I'm @Petebuster from that twitter thread but still waiting to hear back from Margret. Will let you know once I hear back.


----------



## Mikeyis4dcats (Oct 2, 2003)

jjd_87 said:


> Keep us updated on this. I bought my Premier 4 last fall so I'd love to make the jump but I cant justify the price of the Roamio plus another lifetime service.


+1


----------



## innocentfreak (Aug 25, 2001)

brentil said:


> The last and only time we got a lifetime transfer was Valentines 2001 when we were able to move our S1 to a S2 device. We've been with TiVo since 1998 so 15 years now and I've tried calling in and been denied every time. I understand why, it's where they make their money.
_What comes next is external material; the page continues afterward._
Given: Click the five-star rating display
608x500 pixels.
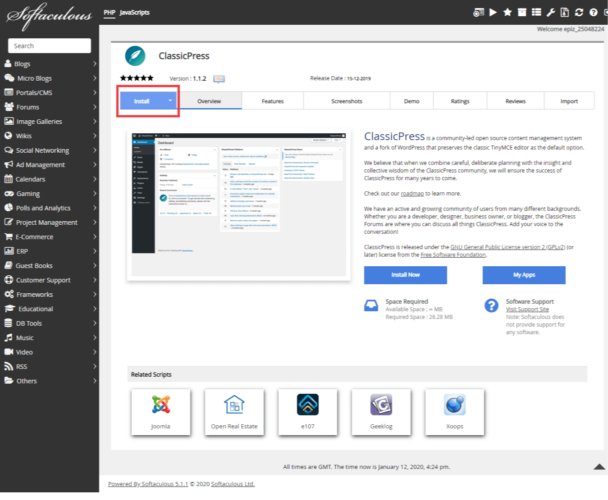Looking at the screenshot, I should (136, 78).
However it would be nice if there was another upgrade level where instead of just the $100 off for MSD if I deactivated an older lifetime I could maybe get $200 off a new lifetime pretty much saying I'm never using that old device again unless I get a monthly for it.
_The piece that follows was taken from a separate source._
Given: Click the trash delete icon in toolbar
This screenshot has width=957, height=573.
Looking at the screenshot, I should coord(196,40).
We did get an extra hundred off lifetime when the Premiere launched. If you bought from TiVo MSD was $199, this was before the change to $399/$499. http://www.tivocommunity.com/tivo-vb/showthread.php?t=444088

I just hope whatever it is you can buy locally.


----------



## Resist (Dec 21, 2003)

ampm99 said:


> They basically told me even though I have 15 years with Tivo, once I buy lifetime support I am worthless to TIVO. They only care about current revenue.


Is this were really the case, then I think Tivo would stop selling lifetime plans.


----------



## SOCATivo (Jan 2, 2002)

Resist said:


> Is this were really the case, then I think Tivo would stop selling lifetime plans.
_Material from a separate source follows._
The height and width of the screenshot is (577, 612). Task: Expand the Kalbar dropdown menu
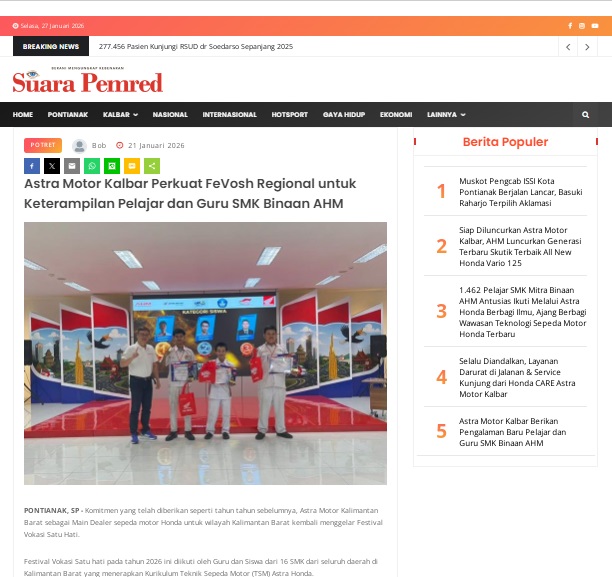(x=120, y=115)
No, because some people will never buy anything with a subscription.


----------



## trade (Sep 1, 2005)

stevo123 said:


> I sent her an email too. My lifetime Premiere XL4 is less than a year old. I chatted with the customer service reps online. They said there would be no lifetime transfer, etc.
> So far, all you get is the $100 discount for already owning a tivo.
> 
> Personally, I'd prefer a free lifetime transfer if I could deactivate the XL4.


SteveCo

Tivo answered your email about the transfer of the lifetime or any discount, I sent the same email but not any answer in days, maybe they are elaborating how many people is mad about this second refresh of the line with a 6 decoders and Tivo mini don't use all the time one of them.


----------



## jjd_87 (Jan 31, 2011)

I'm guessing no one got a response to their email.


----------



## mattack (Apr 9, 2001)

Resist said:


> Is this were really the case, then I think Tivo would stop selling lifetime plans.


They *did* stop selling lifetime for a while.. (and some people were hoarding the lifetime subscription gift cards you could get at Best Buy)


----------



## aaronwt (Jan 31, 2002)

mattack said:


> They *did* stop selling lifetime for a while.. (and some people were hoarding the lifetime subscription gift cards you could get at Best Buy)


They had stopped selling Lifetime when I got my three S3(OLED) boxes in 2006. I signed up for service for three years to have the lowest monthly price. At some point when I got several TiVoHD boxes in 2007/2008 lifetime service was back.


----------